State violence in Bahrain, Yemen and Syria
In Bahrain 2000 Saudi troops and UAE police officers moved in, the Bahraini military cleared the protest centre at Manama’s Pearl sq. on March 16, killing 5 protesters and arresting opposition.

In Yemen security forces snipers and government supporters opened fire on demonstrators after prayers on March 17 as the largest protest so far gathered in the centre of the capital, Sana’a and killed 46, doubling the number of those killed in protests. A tourism minister as well as state news agency and press editors resigned in protest. A state of emergency was declared.
Two were killed in Dera’a in clashed with police, after protests broke out in four cities in Syria. 20 000 marched in the funeral on March 18, demanding the release of political prisoners, revolution.

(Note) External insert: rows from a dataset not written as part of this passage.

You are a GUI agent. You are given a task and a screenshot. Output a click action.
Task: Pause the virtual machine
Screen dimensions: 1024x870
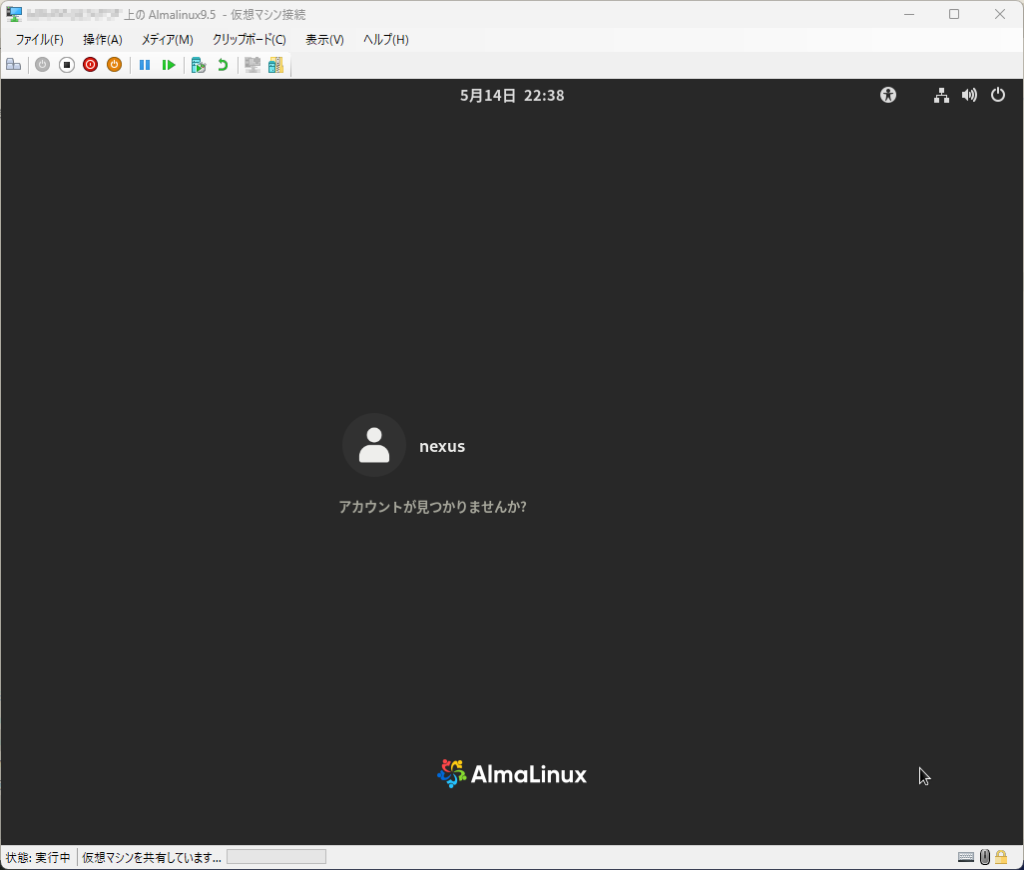[145, 65]
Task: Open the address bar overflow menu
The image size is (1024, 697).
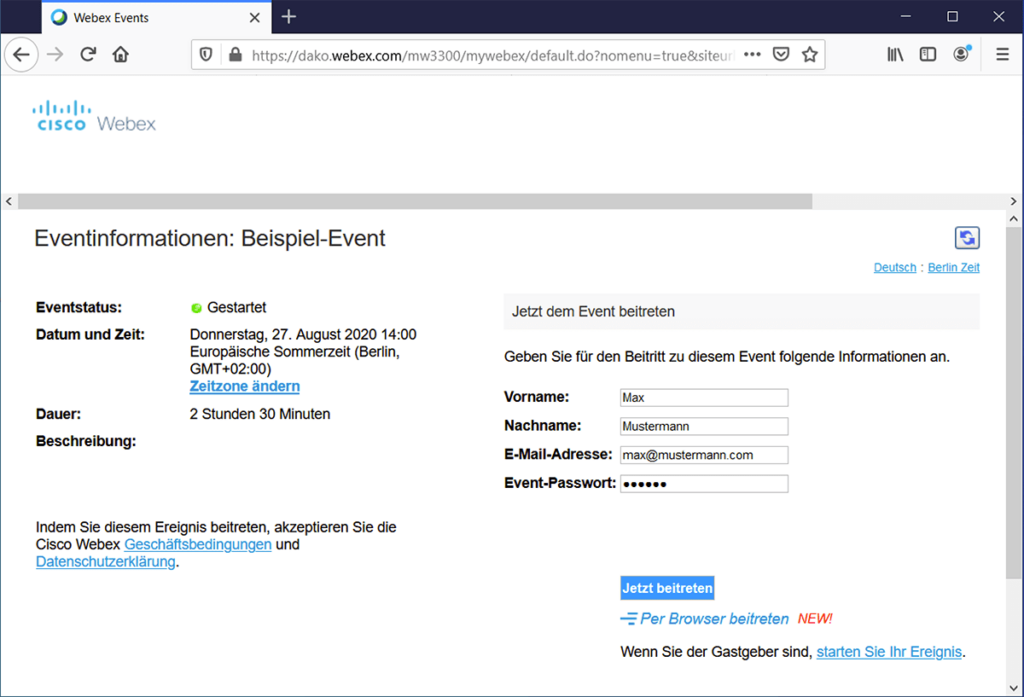Action: pos(752,53)

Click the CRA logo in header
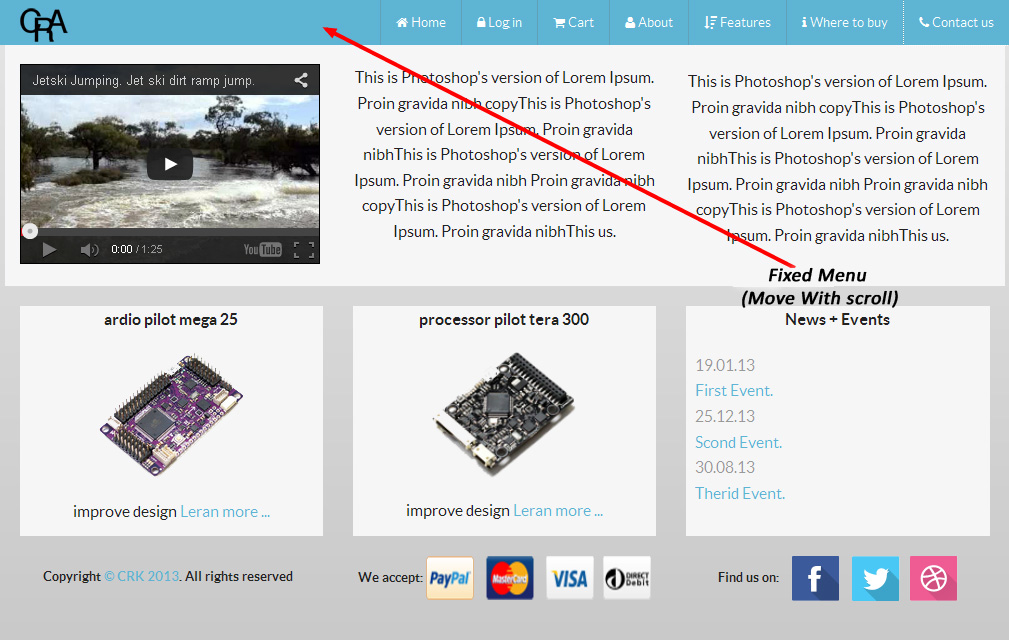coord(43,24)
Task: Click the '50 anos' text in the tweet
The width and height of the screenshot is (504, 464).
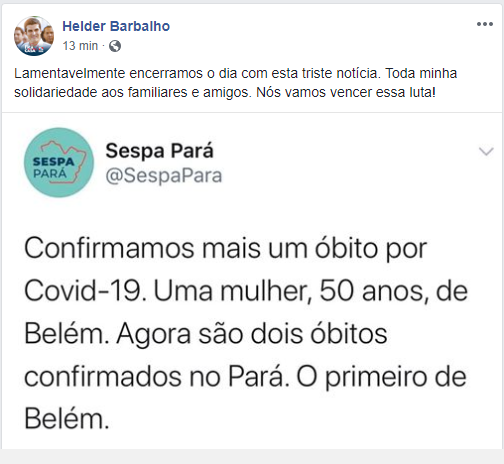Action: pos(374,291)
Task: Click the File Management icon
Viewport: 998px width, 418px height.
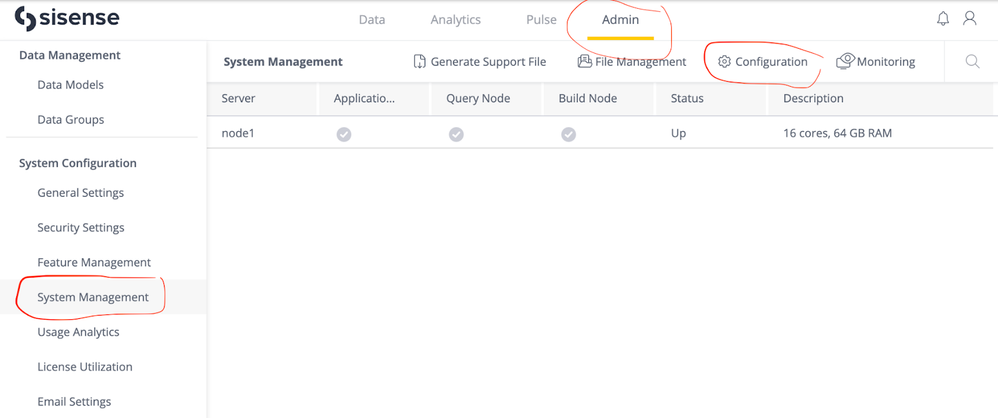Action: (x=584, y=62)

Protests continue in Iraq almost every day against the corruption and incompetence of Maliki’s government,in Kurdistan protesters demand the departure of president Barzani.

Quotes
The Secretary of State Hillary Rodham Clinton said that while the immediate objective of the intervention was to halt violence against civilians, the "final result of any negotiation would have to be the decision by Col. Gadhafi to leave."

Expected events
In Libya the ground war may continue especially in cities – Misurata and Benghazi – where air strikes are ineffective and dangerous and it remains to be seen whether and how the rebels can resist, whether Qadhafi consolidates his grip on West Libya and whether (and when) his own camp begins to crumble.
Egypt wakes to a new political reality – the restoration of legality will lead to first changes - founding of political parties and a start of a campaign.
In Yemen the anti-protest violence helped rally the opposition, more protests are to be expected.